Multiple RPOs and RTOs Help to Streamline Your Disaster Recovery Workflow
When it comes to disaster recovery, we all look to minimize downtime and potential data loss. Wouldn’t it be great to drive your recovery point objectives (RPO) and recovery time objectives (RTO) all the way down to zero? Of course it would, but in the real world, cost is the determining factor. The cost of achieving low RPOs and RTOs is high, particularly in a world where you’re dealing with ever-increasing amounts of data and applications. For many organizations – financial institutions, for example – sub-minute RTOs are a must-have requirement.
One way to address this challenge is through the use of multiple RPOs and RTOs. This allows you to target lower (more costly) RPOs and RTOs to your business-critical data and applications, while applying higher (less costly) RPOs and RTOs to your less critical data.
But how can you effectively manage multiple RPOs and RTOs? Doesn’t that additional complexity mean more work for you? We’ll review the benefits and challenges of multiple RPOs and RTOs, along with how you can maintain control while still reducing costs.
Companies measure the effectiveness of their disaster recovery systems using two metrics: recovery point objective (RPO) and recovery time objective (RTO). The RPO indicates how current the database is when it’s been restored to service; was any transactional data lost during the interruption of service?
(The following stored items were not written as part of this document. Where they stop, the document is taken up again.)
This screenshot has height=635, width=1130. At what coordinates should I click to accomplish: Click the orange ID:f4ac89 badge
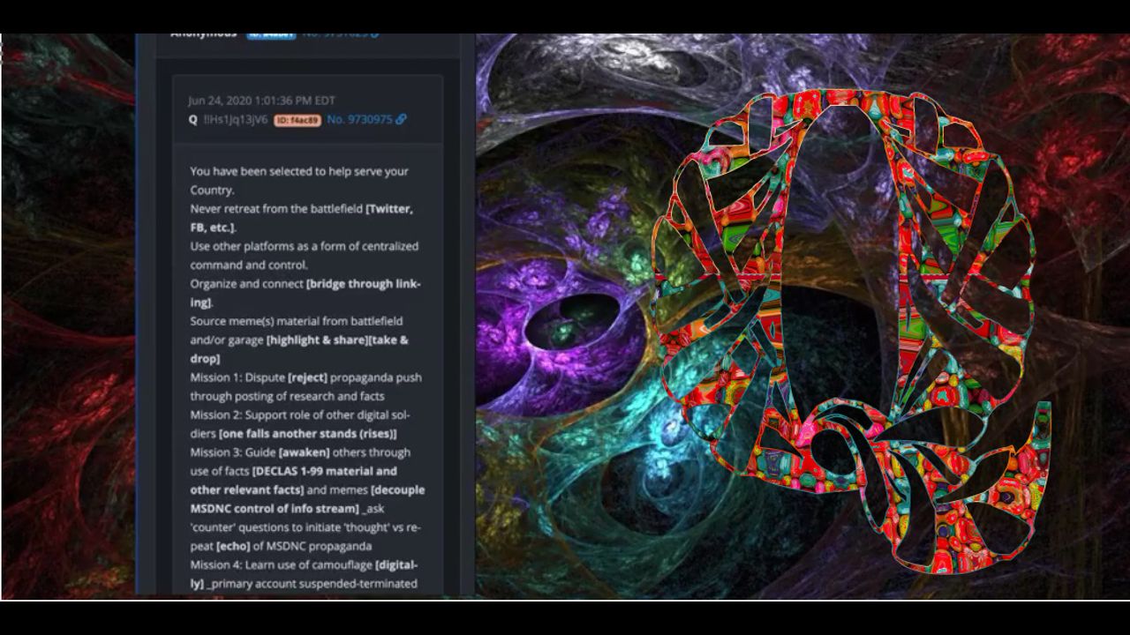tap(297, 120)
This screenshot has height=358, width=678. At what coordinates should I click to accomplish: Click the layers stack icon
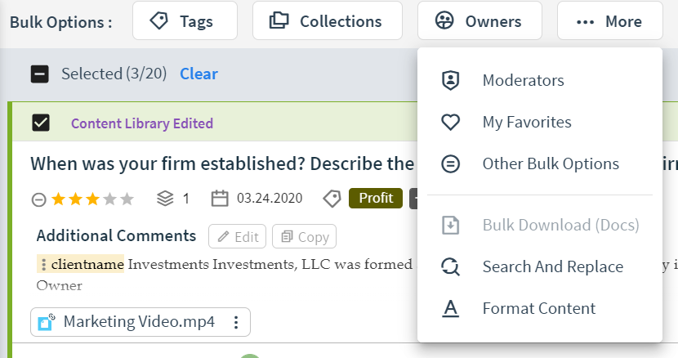tap(165, 199)
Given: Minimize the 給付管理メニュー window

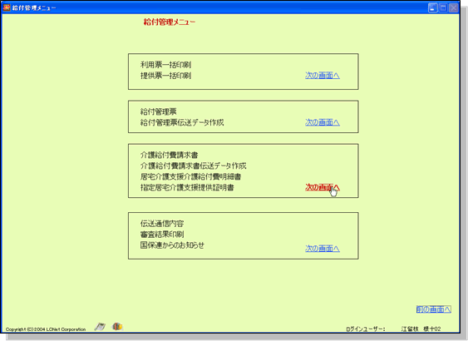Looking at the screenshot, I should coord(433,7).
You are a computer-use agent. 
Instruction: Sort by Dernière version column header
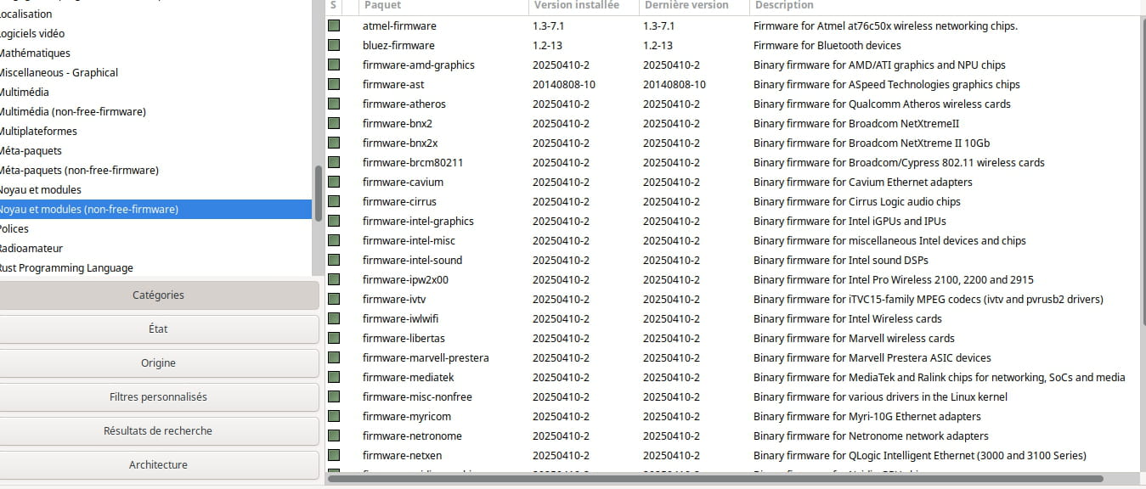point(692,6)
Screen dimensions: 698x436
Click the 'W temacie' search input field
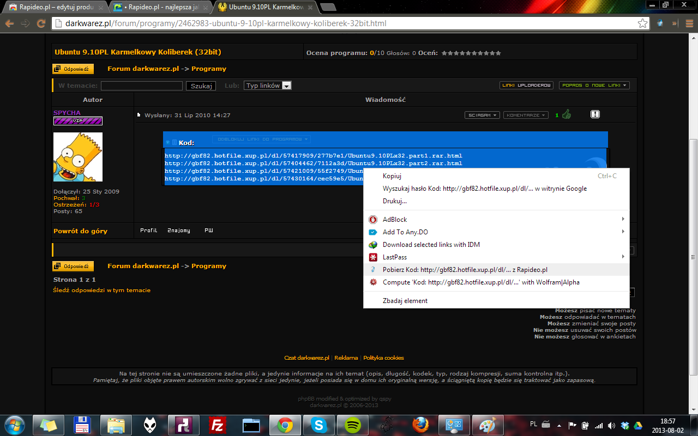pos(141,86)
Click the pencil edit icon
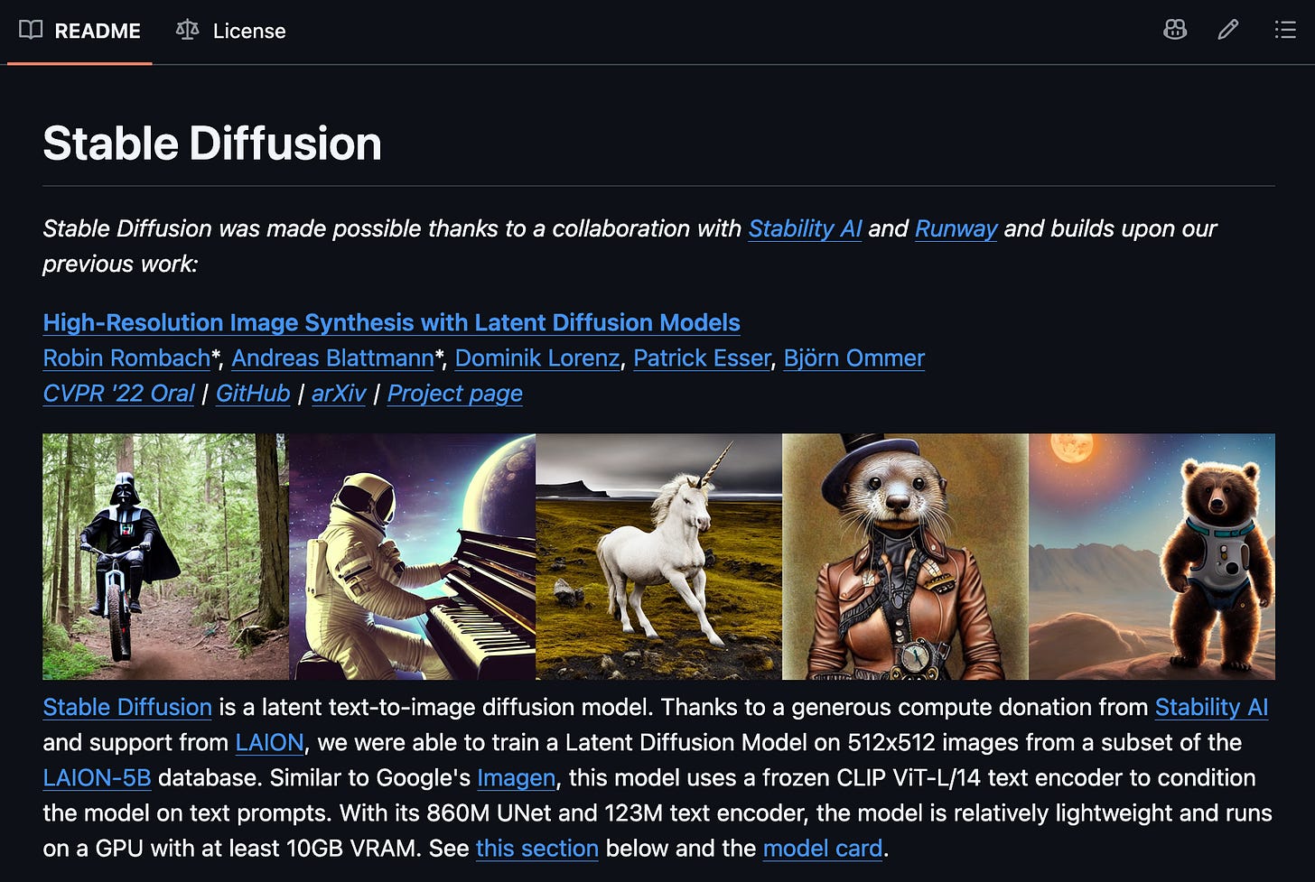This screenshot has height=882, width=1315. tap(1227, 30)
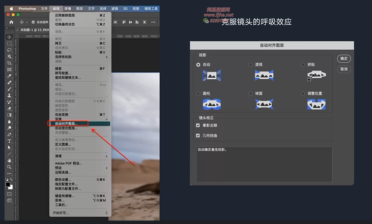Select the Move tool in toolbar
This screenshot has width=372, height=224.
point(9,37)
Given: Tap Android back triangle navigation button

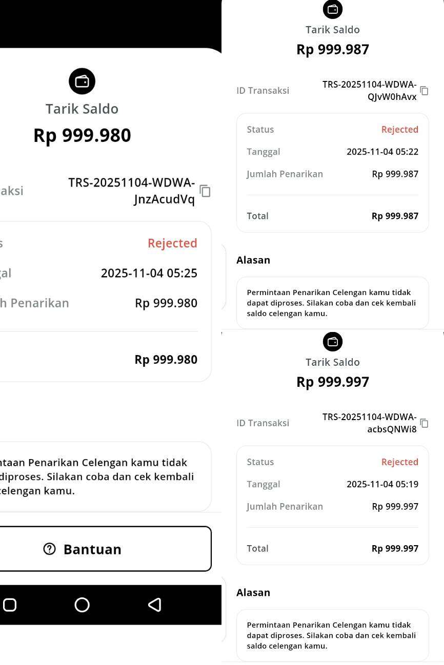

The RTO refers to how long it takes to bring your recovered data back online, while retaining the best possible RPO. A “perfect” RPO of zero seconds would require synchronous replication between sites… which can be costly.
This cost affects both infrastructure and management. To support a lower RPO, more data must be captured, transferred, and applied more quickly to the recovery system – resulting in the need for faster processors, more memory, and more capacity across both servers and storage infrastructure, in order to avoid negative impacts to production SLAs. A lower RPO also requires a more low-latency network capacity for the data. The farther away your recovery database is from your production site, the lower the latency you’ll require, in order to recover more quickly.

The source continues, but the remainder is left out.